Paglia is right about the problem being that younger generations don't know about history and economics, but the larger question to ask may be why they don't know about history and economics--and I think the answer is clear. They don't know much about economics and history because they don't believe economics and history have anything valuable to teach them. You need to believe that economics and history have something universal to teach you before you go looking for it, and that belief has been completely defeated by postmodernism. Isn't the statement that, "Universal laws are bullshit" pretty much the essence of postmodernism?
This is why younger generations imagine they can emulate the mistakes of socialism and somehow escape all the same negative consequences every system that's done the same things has always suffered before.
They don’t know much about economics and history because they don’t believe economics and history have anything valuable to teach them.
The adults changed, not the kids. In prior generations adults told kids to learn history and economics before they were allowed to speak in adult conversations. But as the radicals took over the universities it was to their advantage the kids remain ignorant so they discouraged learning reality in favor of grievances. So now we have kids who only repeat their lines lecturing the rest of us on why reality doesn't matter.
They don’t know much about economics and history because they don’t believe economics and history have anything valuable to teach them
It's because the education industrial complex doesn't believe economics and history have any value in being taught.
because they don’t believe economics and history have anything valuable to teach them.
The textbook definition of "ignorance."
But the ignorance is based on the experience of the instruction of the subjects in their own schools. As someone said above, this isn't by accident.
I once ran across this college kid, working a booth (for university credit) at a political convention. He was denouncing everyone around him as capitalist. Trying to peacefully engage in conversation with him, I tried to explain how market prices worked.
He then asserted that market forces and the invisible hand did not somehow direct produce to appear on grocery shelves, but rather each night the government directed delivery trucks to deliver groceries to various grocers. He literally believed that. A political science major, believed that essential government planning micro-directed the entire economy.
Years later I am still gobsmacked at his ignorance of basic reality. I don't expect people to understand economics, but I do sort of expect them to know where their food comes from.
That this is the generation that will be running things when I retire is giving me an ulcer. Gawd shoot me now.
when I retire
You'll be put to work to support the youth in their creative endeavors and free healthcare.

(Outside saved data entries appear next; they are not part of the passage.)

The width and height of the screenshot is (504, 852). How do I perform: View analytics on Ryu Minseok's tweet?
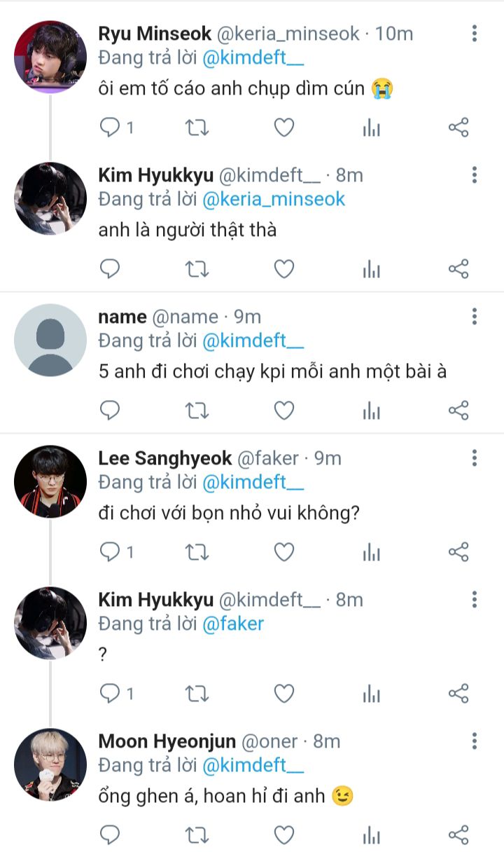click(371, 128)
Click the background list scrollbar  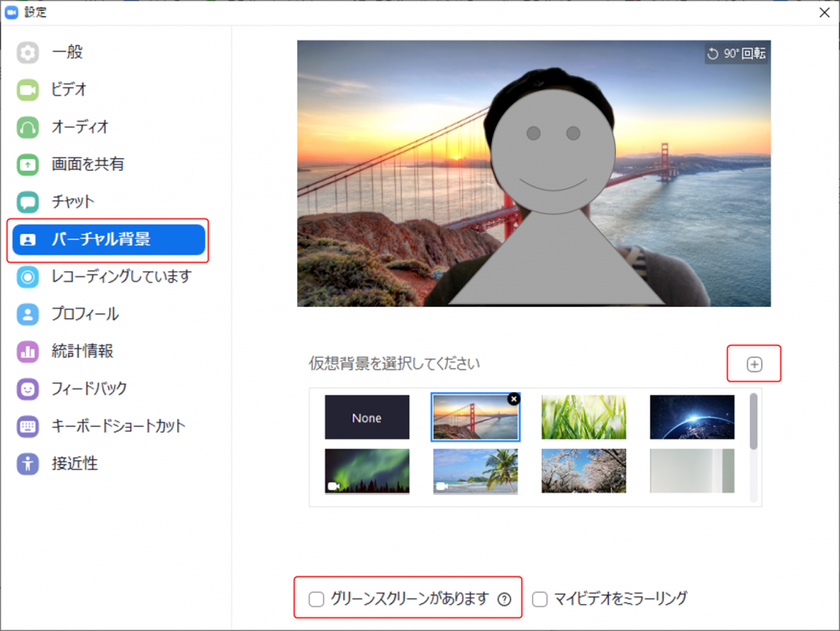pos(753,421)
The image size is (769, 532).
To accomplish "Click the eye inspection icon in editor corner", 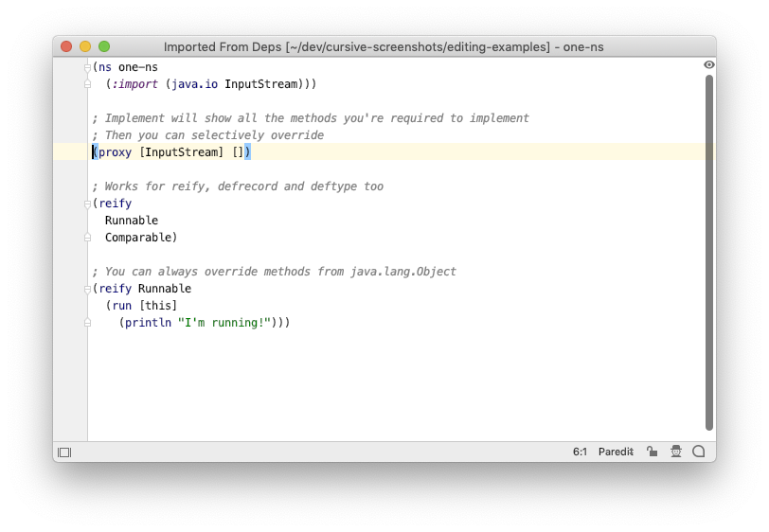I will (x=708, y=64).
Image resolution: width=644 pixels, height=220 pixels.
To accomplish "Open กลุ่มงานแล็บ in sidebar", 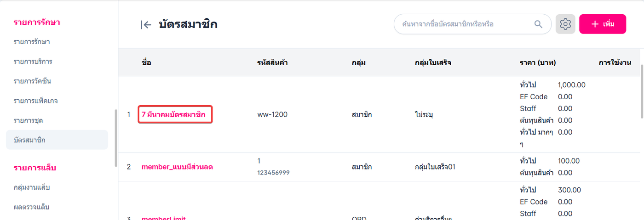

"He then asserted that market forces and the invisible hand did not somehow direct produce to appear on grocery shelves, but rather each night the government directed delivery trucks to deliver groceries to various grocers. He literally believed that. A political science major, believed that essential government planning micro-directed the entire economy."
The proclivity for religious belief is hardwired into our neocortex. Evolutionary psychology has it that our brains are probably wired that way to increase social cohesion. People's religious beliefs and their social context can be hard to separate. A Mormon kid on a missionary program and a social justice warrior working a booth have a whole lot in common. What they believe is an important part of how they see themselves, and suffering alienation for their cause reaffirms how they see themselves and gives their life both meaning and purpose.
"What sort of "moderate regulation" would the modal Reason reader stand for?"
Apparently incredibly heavy regulation of all commerce sounds fantastic to the loudest Reason readers, as long as it's Trump's idea and it helps us beat those Chinese!!!
Run, don't walk, buy, read and then gift Mary Grabar's excellent new book "Debunking Howard Zinn" to all of those "students" who have been cheated out of an education.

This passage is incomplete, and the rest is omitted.